_What you need to do_
The lines to repeat run from the one containing "Click the arrow beside Visual Kei" through the last line of the records below; repeat them exactly and give nothing more.
━━━ Source records ━━━
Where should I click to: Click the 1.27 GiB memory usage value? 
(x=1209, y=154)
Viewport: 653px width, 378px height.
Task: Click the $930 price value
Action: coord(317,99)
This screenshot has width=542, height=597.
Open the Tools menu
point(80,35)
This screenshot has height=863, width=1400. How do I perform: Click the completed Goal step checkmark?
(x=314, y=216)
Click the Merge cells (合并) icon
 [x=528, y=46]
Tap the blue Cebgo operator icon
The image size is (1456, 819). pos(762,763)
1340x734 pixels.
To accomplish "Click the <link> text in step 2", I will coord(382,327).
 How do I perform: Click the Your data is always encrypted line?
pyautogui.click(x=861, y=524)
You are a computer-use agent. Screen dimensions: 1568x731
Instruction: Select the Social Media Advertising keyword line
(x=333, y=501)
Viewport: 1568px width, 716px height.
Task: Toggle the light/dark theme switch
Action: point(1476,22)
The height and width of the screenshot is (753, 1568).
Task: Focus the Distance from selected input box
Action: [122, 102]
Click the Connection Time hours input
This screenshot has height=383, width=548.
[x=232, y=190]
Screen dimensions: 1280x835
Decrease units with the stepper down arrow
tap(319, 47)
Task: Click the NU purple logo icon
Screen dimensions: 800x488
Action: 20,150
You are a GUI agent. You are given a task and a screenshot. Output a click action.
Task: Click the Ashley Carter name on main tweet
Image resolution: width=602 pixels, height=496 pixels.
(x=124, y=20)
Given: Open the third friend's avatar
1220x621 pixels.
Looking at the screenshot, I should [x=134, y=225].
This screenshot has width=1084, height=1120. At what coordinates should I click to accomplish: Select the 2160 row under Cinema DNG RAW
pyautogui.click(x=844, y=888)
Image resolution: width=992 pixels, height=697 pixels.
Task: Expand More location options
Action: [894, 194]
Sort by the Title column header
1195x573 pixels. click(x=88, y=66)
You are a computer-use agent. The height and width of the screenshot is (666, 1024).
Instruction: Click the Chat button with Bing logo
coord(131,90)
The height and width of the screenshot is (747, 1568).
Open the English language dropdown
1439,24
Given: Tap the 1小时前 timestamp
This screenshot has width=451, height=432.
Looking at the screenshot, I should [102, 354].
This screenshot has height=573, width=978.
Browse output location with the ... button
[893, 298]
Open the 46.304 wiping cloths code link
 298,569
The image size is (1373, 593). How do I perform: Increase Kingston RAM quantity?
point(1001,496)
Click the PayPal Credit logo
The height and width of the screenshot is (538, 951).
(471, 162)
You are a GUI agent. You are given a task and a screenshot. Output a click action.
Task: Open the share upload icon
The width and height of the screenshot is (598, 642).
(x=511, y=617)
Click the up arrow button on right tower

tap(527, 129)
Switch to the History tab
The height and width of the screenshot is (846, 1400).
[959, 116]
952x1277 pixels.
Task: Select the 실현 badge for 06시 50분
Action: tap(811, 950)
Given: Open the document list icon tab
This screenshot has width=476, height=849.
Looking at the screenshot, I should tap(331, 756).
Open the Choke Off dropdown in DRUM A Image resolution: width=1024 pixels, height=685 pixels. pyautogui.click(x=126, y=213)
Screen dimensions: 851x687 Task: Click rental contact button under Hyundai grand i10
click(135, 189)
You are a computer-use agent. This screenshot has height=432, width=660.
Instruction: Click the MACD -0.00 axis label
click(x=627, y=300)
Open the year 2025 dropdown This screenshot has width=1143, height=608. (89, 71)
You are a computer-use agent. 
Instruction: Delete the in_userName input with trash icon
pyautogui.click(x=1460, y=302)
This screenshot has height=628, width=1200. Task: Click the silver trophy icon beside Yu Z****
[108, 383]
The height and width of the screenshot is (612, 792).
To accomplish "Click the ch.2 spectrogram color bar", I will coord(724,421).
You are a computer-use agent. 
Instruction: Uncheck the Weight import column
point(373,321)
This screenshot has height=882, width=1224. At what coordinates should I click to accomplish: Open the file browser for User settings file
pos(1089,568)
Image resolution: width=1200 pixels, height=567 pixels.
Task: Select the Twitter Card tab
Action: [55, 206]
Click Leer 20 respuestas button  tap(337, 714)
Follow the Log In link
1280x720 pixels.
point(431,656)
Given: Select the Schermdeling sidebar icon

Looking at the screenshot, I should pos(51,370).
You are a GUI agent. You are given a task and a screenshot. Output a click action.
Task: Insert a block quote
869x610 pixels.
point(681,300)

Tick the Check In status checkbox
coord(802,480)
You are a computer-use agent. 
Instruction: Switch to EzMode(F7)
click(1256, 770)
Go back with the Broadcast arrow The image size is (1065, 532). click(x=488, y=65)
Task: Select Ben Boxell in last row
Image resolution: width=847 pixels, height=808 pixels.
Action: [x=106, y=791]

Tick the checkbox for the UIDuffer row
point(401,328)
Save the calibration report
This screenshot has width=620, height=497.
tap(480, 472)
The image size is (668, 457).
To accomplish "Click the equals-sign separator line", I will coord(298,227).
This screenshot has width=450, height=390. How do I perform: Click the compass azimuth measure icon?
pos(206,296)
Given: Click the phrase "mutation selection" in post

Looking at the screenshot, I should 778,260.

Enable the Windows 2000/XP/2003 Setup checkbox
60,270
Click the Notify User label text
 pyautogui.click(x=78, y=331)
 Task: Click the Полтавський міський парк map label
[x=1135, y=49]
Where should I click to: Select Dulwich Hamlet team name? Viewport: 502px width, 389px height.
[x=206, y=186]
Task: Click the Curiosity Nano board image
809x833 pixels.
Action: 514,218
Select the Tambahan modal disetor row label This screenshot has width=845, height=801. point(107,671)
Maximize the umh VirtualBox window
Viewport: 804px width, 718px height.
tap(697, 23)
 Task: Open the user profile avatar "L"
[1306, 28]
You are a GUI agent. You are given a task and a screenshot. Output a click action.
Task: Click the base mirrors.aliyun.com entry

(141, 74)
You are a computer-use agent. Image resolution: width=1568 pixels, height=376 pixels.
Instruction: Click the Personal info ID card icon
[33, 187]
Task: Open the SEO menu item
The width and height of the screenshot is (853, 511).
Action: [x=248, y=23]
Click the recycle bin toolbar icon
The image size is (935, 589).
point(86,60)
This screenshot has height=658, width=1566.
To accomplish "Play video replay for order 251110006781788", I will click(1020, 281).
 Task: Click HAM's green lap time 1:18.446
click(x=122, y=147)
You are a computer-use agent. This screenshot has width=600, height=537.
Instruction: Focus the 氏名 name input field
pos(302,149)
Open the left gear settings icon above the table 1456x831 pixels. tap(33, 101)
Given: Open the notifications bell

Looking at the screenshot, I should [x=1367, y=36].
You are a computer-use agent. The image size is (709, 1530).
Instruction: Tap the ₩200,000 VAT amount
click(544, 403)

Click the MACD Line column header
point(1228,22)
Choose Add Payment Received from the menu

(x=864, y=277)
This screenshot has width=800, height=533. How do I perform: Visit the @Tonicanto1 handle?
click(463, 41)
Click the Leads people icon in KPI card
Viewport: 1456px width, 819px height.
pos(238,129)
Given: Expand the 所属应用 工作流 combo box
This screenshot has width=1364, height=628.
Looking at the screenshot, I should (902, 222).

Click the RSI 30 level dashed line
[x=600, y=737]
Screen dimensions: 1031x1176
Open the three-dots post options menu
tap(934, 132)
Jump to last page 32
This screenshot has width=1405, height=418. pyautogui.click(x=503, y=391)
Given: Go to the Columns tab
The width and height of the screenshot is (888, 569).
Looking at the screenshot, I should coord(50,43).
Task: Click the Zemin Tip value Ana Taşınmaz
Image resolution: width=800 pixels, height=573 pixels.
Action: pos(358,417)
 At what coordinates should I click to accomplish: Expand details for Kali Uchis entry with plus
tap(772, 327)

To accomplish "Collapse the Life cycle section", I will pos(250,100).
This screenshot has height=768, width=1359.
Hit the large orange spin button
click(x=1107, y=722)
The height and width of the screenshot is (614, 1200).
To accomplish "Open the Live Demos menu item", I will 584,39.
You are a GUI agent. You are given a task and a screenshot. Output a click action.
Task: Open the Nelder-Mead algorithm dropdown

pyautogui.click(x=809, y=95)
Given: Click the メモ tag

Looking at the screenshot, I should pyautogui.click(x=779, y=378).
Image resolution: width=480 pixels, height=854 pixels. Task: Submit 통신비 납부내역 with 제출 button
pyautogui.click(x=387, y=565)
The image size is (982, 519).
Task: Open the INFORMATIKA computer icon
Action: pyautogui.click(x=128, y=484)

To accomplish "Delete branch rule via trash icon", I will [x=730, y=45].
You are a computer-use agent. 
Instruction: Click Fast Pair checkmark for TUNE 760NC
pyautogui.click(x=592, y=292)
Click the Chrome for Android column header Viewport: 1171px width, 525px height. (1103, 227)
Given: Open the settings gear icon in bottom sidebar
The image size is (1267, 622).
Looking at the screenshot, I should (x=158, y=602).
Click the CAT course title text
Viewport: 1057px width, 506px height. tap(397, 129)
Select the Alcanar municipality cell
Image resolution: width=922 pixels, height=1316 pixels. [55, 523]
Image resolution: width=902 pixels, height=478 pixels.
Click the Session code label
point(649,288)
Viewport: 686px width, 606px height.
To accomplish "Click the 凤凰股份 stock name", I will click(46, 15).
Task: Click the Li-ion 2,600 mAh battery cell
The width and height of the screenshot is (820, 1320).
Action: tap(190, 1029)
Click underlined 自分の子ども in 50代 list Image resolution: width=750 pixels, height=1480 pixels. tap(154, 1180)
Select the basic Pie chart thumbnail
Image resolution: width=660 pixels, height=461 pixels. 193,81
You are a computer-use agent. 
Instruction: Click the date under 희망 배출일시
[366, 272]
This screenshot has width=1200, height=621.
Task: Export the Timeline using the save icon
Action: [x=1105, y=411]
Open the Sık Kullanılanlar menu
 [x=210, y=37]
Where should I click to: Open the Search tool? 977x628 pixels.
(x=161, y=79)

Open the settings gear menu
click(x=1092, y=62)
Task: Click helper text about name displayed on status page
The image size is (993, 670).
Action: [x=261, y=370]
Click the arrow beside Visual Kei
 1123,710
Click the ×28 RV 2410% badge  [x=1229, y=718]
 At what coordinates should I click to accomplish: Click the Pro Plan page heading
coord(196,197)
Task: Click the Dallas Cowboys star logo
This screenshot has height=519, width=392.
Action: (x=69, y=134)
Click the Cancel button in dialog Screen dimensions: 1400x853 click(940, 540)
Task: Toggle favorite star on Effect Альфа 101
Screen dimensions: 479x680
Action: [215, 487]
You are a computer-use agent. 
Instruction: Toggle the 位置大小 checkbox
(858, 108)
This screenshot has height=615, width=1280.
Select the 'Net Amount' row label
━━━
_Result for this exercise_
Click the arrow beside Visual Kei
 1123,710
Click the ×28 RV 2410% badge  [x=1229, y=718]
 At what coordinates should I click to accomplish: Click the Pro Plan page heading
coord(196,197)
Task: Click the Dallas Cowboys star logo
This screenshot has height=519, width=392.
Action: (x=69, y=134)
Click the Cancel button in dialog Screen dimensions: 1400x853 click(940, 540)
Task: Toggle favorite star on Effect Альфа 101
Screen dimensions: 479x680
Action: [215, 487]
You are a computer-use agent. 
Instruction: Toggle the 位置大小 checkbox
(858, 108)
This screenshot has height=615, width=1280.
Select the 'Net Amount' row label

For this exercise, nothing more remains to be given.